Three Pillars of Electric Vehicle Growth

Many of us understand that electric cars are becoming more popular. There’s been a move away from gasoline engine to EVs and hybrids. But how solid and enduring will this trend be?

A lot depends on how governments and businesses structure their approach to plug-in cars. It might seem like electric cars are hot right now, but they need specific support to really take over.

The Infrastructure Issue

One of the biggest questions is how quickly stakeholders can put charging stations and other EV infrastructure on American roads.

Drivers often want to go further than the range that current EV vehicles offer from home. That means they’ll need to stop and plug-in part of the way through the trip.

A 2009 article from Scientific American quotes PriceWaterhouseCooper auto leader Steve D’Arcy saying that “inadequate infrastructure … will delay a widespread shift to electric vehicles.”

Commuters and others want to see fast-charge options to reduce what experts are calling “range anxiety.” They also want better battery design and additional built-in range. But adding charging stations would bolster the general trend toward EV adoption.

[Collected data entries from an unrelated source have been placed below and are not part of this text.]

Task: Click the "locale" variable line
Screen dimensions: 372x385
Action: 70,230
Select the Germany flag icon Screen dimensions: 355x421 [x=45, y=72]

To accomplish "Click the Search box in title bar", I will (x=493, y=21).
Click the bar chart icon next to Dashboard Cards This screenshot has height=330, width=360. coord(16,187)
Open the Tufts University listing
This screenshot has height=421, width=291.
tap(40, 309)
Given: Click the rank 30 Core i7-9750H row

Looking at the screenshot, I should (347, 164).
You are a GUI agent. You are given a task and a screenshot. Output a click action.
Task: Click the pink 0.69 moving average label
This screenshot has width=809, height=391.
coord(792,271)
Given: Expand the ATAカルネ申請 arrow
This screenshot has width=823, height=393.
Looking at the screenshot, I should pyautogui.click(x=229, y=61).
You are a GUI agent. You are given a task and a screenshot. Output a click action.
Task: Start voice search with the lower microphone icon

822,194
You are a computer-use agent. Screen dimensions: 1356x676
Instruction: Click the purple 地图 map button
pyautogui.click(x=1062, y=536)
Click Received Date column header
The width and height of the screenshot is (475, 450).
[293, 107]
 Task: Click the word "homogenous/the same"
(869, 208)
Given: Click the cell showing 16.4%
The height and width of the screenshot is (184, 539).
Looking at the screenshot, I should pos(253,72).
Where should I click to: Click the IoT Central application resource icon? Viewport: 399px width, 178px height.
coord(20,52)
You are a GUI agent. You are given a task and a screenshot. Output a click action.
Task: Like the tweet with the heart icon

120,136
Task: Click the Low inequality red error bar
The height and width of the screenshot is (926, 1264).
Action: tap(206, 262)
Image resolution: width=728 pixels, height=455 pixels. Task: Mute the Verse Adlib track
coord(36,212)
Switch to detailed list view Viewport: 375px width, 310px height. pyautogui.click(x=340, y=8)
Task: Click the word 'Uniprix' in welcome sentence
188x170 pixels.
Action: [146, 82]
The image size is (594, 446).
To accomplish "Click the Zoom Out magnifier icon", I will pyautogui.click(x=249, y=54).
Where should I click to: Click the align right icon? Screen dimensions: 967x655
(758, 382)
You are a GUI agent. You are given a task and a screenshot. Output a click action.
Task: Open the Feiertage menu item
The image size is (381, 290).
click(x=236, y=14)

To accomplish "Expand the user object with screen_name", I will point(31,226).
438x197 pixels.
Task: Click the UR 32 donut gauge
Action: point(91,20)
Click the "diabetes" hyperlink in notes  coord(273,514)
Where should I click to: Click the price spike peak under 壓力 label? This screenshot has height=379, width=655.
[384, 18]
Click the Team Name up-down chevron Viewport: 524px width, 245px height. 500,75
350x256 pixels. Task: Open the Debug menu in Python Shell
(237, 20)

The Regulatory Environment

Government action in America will also affect the market for plug-ins and electric motor cars.

Just this month, Slate’s Farhad Manjoo reported on the administration’s outlook for the auto industry. By loosening fuel economy rules, Trump could be pushing EVs further out of reach. Experts cited in the article claimed that EVs need current regulatory support.

Public Awareness

A third pillar of EV success involves changing public awareness.

An article by Navigant Research shows that two thirds of respondents agree that EVs enjoy superior design. Six out of ten said plug-ins will be cheaper to own over the long-term. But that doesn’t really translate into market outcomes.

Drivers want to know that they’ll continue to get federal tax rebates for EVs. They want to know that they’ll get good support from their local mechanics. They want to be sure that one of these new cars is a good investment.

Time will tell how much of a hold plug-in sales have on the North American market. Promoting EVs will be a collaborative work. Think about how much sense it makes to back a  technology that’s good for the environment.